*Stored records*.

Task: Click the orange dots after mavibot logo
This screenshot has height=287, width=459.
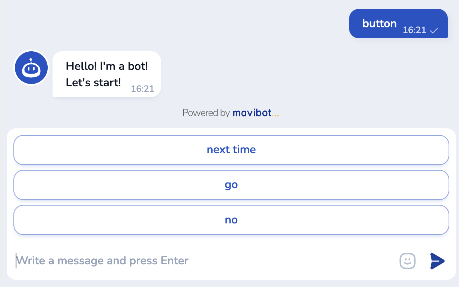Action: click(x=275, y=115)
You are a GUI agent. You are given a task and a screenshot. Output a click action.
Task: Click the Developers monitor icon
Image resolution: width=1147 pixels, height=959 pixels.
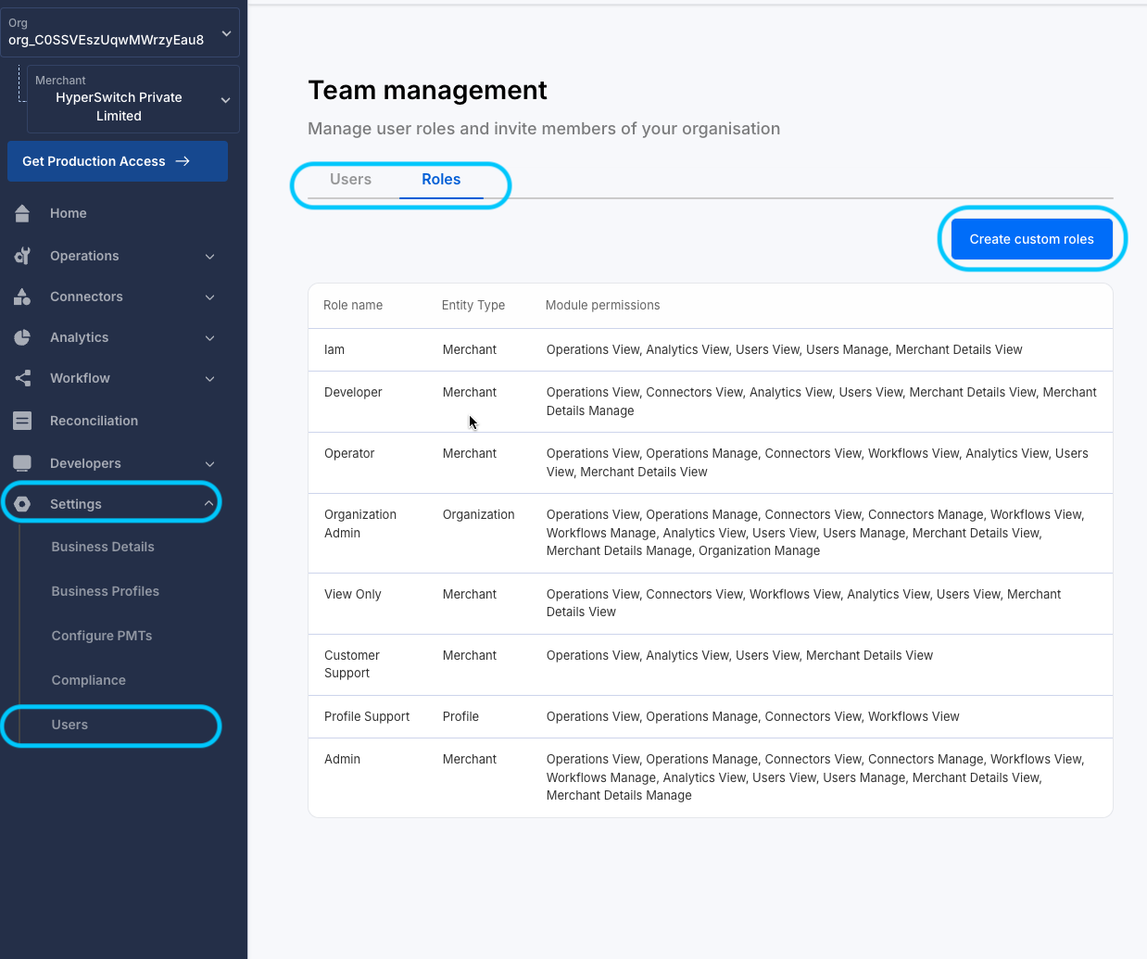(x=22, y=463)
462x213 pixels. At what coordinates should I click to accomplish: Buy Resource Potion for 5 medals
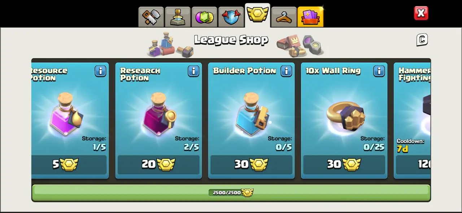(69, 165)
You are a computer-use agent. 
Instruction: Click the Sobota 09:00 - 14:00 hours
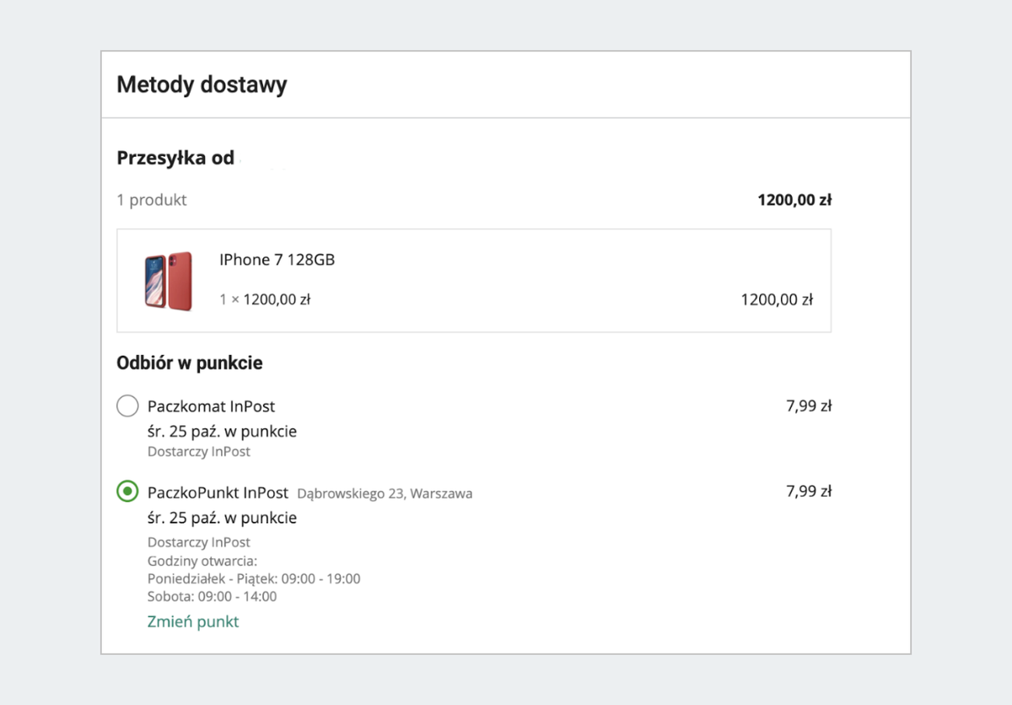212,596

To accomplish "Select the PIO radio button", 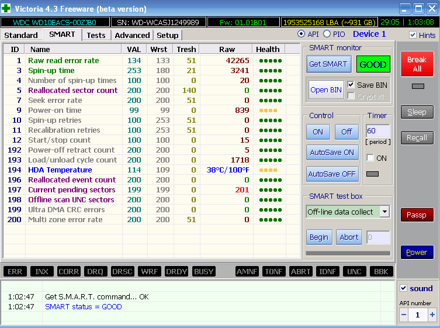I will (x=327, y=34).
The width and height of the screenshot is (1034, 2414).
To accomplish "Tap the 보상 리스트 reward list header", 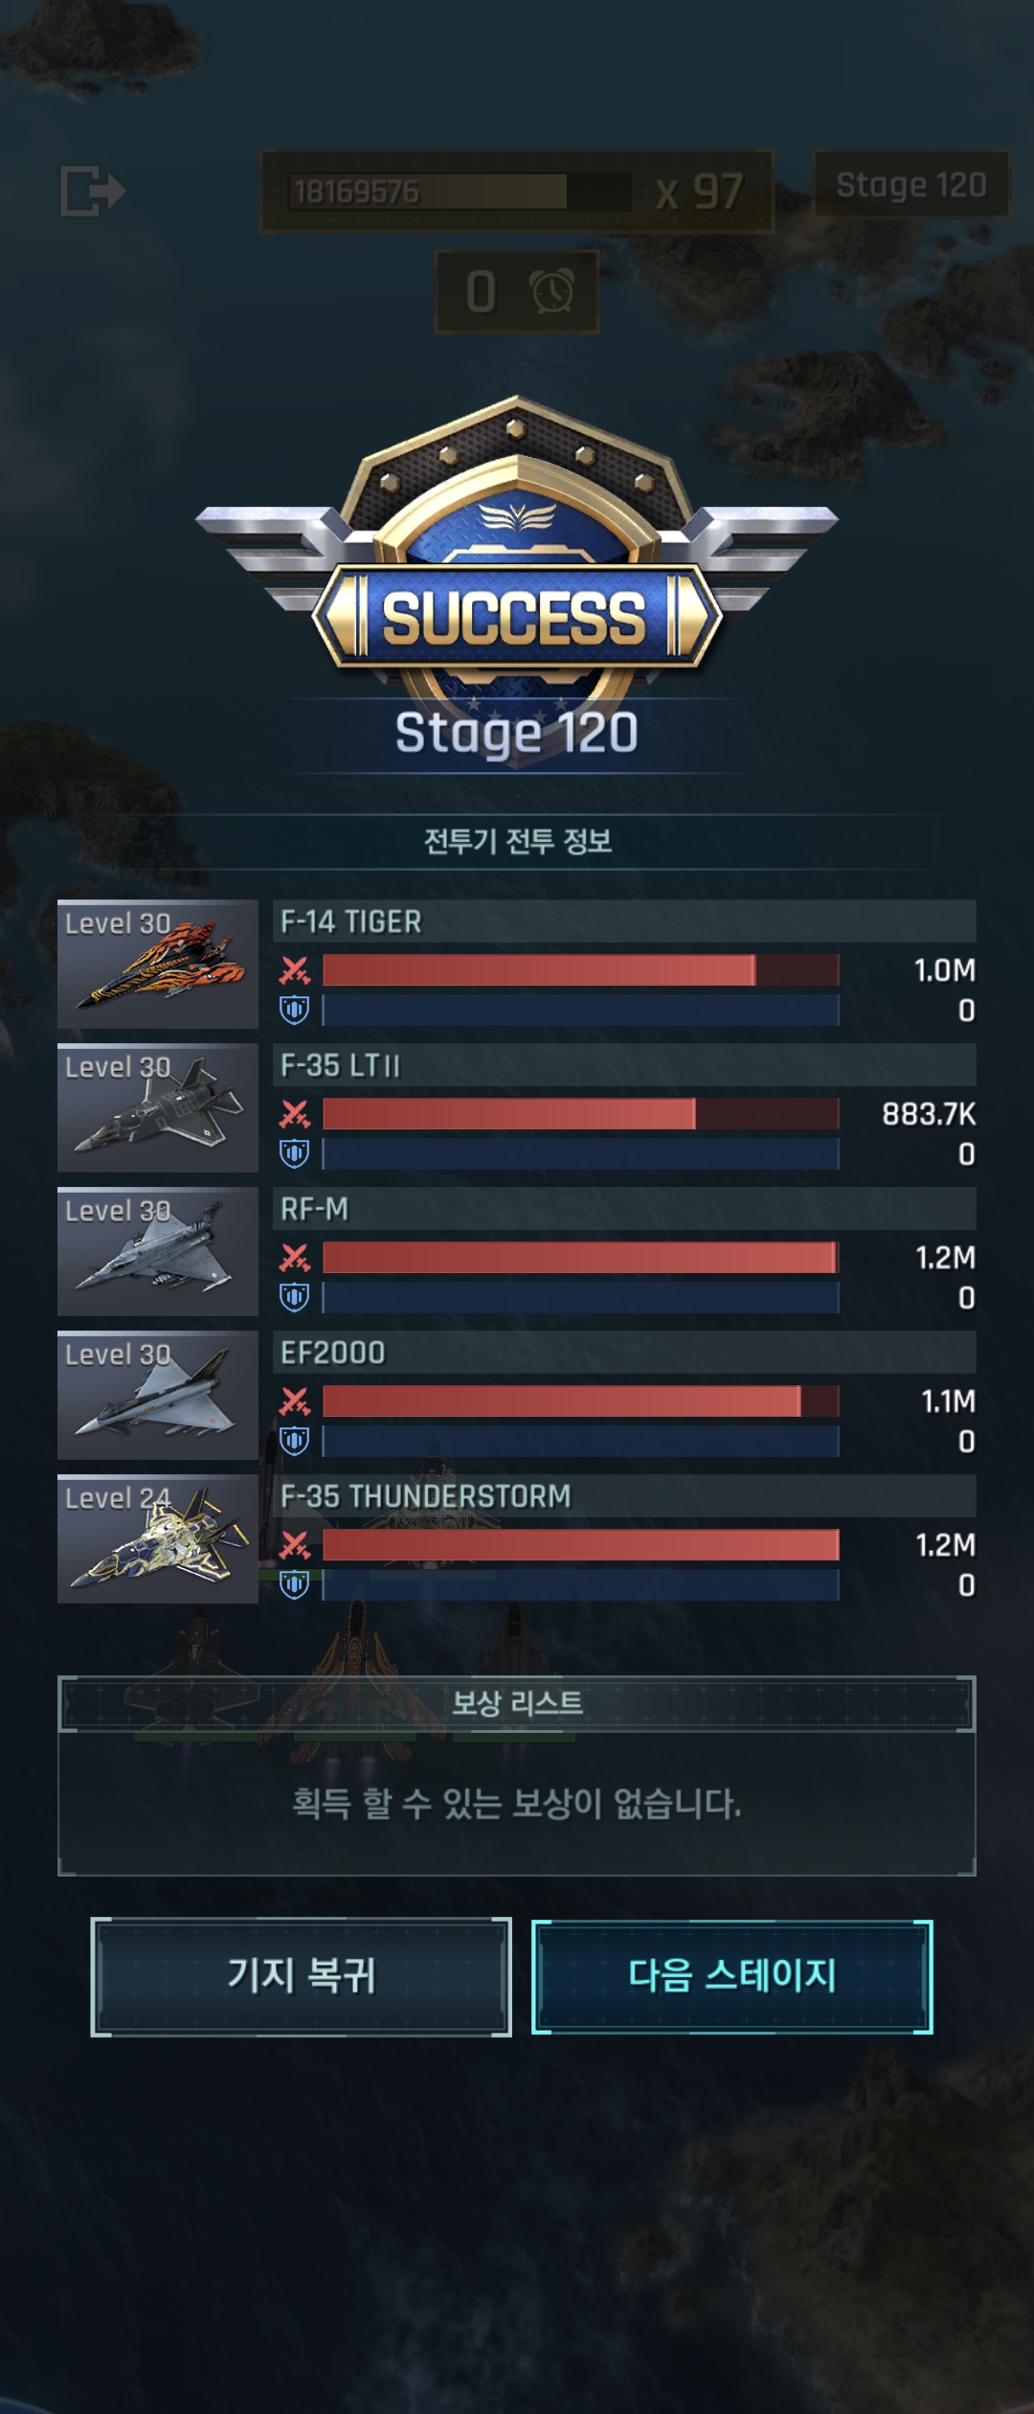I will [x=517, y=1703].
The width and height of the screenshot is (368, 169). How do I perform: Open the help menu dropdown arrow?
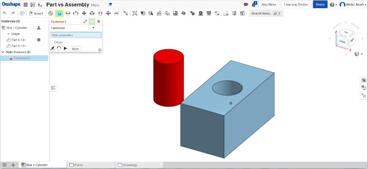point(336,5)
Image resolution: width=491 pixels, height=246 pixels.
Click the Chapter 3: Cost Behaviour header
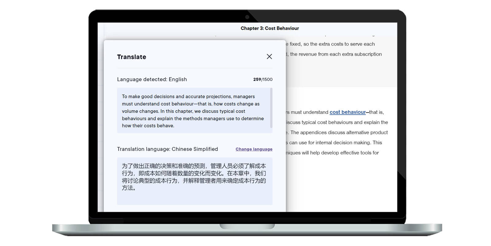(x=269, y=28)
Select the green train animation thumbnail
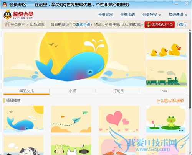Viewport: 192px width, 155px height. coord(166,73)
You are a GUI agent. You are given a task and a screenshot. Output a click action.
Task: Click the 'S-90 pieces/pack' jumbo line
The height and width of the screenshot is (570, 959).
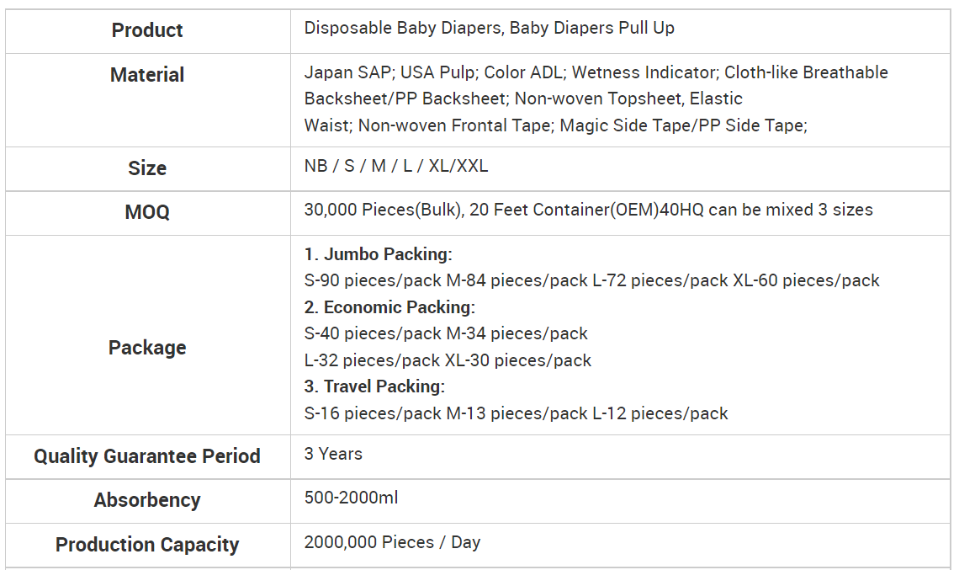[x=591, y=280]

*Work to be completed*. Your task is to reproduce the entries above word for word, from the first line through the line with "You are a computer-use agent.", and please leave out any pictures.

*Solution to this exercise*.
Task: Click the orange dots after mavibot logo
This screenshot has height=287, width=459.
Action: click(x=275, y=115)
You are a GUI agent. You are given a task and a screenshot. Output a click action.
Task: Click the Developers monitor icon
Image resolution: width=1147 pixels, height=959 pixels.
(x=22, y=463)
462x213 pixels. At what coordinates should I click to accomplish: Buy Resource Potion for 5 medals
(69, 165)
You are a computer-use agent. 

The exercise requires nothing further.